溺愛して甘やかすだけなんて優しさじゃない。
「君、結構真面な考えを持っていたんだね」
「私を何だと思っておられます」
むっとしながらも私は歯ぎしりをする。
「先ほどから何か音がしませんか?」
「リスでもいるのか?」
私が地面にガリガリ書いたり、歯ぎしりの音をリスと勘違いをしていた。
「殿下が鈍くて助かった」
「フンッ。ああいうのを馬鹿殿と言うのですよ」
「止めろ、あの方は王太子としては優秀だ。
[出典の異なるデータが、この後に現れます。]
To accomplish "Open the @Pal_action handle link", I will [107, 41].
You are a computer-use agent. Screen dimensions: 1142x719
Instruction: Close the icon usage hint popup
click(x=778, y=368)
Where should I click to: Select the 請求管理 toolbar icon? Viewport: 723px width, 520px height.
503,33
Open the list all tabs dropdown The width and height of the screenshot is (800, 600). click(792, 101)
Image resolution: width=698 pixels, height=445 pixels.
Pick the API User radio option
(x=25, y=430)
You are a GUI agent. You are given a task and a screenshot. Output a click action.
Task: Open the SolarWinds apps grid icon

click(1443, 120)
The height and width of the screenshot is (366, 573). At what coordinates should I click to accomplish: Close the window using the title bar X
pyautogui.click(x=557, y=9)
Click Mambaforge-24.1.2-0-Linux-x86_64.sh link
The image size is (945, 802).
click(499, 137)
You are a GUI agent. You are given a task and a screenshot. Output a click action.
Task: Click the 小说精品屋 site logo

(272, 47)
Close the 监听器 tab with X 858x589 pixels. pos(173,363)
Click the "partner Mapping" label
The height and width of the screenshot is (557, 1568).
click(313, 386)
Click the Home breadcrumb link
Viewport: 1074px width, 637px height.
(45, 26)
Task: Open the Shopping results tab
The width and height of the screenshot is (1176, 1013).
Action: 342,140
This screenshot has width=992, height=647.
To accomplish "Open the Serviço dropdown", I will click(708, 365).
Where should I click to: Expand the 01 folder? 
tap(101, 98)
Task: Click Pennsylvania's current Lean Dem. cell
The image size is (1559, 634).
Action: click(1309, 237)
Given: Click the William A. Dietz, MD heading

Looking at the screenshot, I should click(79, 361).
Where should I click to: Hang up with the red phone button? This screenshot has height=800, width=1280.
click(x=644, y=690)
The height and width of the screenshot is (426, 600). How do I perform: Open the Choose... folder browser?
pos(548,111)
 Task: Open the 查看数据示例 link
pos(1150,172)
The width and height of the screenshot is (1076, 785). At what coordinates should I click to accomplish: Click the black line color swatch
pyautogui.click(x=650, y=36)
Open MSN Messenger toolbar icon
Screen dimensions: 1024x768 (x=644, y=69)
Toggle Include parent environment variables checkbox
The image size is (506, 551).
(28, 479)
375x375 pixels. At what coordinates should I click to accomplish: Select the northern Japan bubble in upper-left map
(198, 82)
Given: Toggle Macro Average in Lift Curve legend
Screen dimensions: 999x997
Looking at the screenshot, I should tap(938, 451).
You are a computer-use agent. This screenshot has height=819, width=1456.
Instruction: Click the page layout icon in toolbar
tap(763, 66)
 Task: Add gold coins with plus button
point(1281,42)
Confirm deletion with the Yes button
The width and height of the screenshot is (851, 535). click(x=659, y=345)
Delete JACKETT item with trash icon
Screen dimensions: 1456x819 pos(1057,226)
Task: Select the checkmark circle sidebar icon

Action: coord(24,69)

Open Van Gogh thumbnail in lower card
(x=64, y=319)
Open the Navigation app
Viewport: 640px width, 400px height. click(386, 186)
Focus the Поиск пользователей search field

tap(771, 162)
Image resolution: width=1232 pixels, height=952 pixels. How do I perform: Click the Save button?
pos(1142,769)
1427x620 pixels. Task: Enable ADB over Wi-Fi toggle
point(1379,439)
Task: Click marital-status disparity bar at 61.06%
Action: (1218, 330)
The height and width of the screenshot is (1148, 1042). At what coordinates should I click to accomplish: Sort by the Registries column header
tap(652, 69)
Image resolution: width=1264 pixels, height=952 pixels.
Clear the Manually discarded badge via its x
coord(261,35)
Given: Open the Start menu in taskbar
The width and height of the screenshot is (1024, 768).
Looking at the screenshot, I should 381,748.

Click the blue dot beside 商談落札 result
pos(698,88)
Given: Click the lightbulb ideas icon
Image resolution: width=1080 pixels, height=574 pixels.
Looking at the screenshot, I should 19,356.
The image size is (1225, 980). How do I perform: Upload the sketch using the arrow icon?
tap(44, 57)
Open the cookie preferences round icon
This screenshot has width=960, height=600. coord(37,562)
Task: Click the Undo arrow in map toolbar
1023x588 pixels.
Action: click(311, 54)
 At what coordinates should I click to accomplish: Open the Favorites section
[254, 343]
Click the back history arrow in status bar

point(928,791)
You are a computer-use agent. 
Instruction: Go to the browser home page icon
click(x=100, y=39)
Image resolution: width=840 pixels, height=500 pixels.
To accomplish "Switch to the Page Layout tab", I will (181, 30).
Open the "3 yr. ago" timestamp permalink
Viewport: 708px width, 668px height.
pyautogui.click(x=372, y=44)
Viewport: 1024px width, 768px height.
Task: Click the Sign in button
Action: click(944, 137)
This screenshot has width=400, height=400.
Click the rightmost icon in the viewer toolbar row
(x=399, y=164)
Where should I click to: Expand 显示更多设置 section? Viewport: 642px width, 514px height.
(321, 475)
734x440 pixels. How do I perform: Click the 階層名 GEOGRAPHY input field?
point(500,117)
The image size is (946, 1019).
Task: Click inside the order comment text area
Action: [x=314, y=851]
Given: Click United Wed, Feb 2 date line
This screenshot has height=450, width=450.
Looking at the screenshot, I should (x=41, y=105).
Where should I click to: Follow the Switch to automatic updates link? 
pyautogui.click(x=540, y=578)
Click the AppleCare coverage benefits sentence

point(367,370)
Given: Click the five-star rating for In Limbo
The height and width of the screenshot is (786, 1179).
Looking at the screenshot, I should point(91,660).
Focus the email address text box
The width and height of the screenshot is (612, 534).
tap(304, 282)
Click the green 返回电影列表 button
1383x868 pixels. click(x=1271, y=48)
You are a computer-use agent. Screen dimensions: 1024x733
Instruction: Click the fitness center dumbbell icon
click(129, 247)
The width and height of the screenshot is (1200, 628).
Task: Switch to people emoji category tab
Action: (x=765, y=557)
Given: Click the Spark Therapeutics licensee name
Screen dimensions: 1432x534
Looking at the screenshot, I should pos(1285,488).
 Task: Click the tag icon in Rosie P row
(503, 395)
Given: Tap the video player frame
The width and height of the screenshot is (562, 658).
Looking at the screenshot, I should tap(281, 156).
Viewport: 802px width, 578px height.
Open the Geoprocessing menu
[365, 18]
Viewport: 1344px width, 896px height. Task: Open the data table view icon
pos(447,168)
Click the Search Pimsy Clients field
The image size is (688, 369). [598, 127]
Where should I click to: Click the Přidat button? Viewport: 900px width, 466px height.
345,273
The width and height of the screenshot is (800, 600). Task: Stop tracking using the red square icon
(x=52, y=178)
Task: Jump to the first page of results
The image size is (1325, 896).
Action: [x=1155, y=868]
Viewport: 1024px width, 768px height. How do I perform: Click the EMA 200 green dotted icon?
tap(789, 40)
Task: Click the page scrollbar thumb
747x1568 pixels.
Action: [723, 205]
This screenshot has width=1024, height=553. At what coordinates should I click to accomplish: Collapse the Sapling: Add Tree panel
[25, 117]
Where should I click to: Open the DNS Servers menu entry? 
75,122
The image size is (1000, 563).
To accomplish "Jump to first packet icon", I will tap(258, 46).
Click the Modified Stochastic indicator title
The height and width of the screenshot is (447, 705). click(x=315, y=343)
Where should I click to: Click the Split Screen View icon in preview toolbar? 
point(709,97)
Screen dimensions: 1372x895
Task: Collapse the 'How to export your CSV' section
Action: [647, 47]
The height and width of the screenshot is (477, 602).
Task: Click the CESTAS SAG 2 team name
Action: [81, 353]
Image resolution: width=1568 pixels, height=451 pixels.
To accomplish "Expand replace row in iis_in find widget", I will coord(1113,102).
フォージュ男爵令嬢の事がるまではそれなりに尊敬していたけどね」
「そうですか」
興味がない。
第一、王太子殿下と言っても今まで功績があったか?
辺境地が貧しく特産物を作るのに苦労をしている事も知らない。
対するリーゼロッテ様の父君、公爵閣下はあらゆる改革をしておられる。
リーゼロッテ様も事業を手伝われ、視察にも赴いていられる。
これかの世は平民も教養が必要で女性も学ぶ場が必要だとおっしゃられている。
私はその考えに感銘を受けている。
辺境地では貴族でも十分な教養がない。
だからと言って王都の貴族院に入るのは難しい。
特待生制度を使えばよいよいうけど、誰もが優秀じゃないし。
貴族の中に平民が入ればどうなるか明らかだった。
だからこそ平民も学べる場が必要だとお父様も言っていたもの!
「私はあんな男に忠誠を誓いたくないです」
「本当に包み隠さないな。まぁ君の場合王様姉さんでしょ」
「はい」
「即答しないでくれる?」
ああ言えばこう言う。
私に何を言えば満足するのだろうか。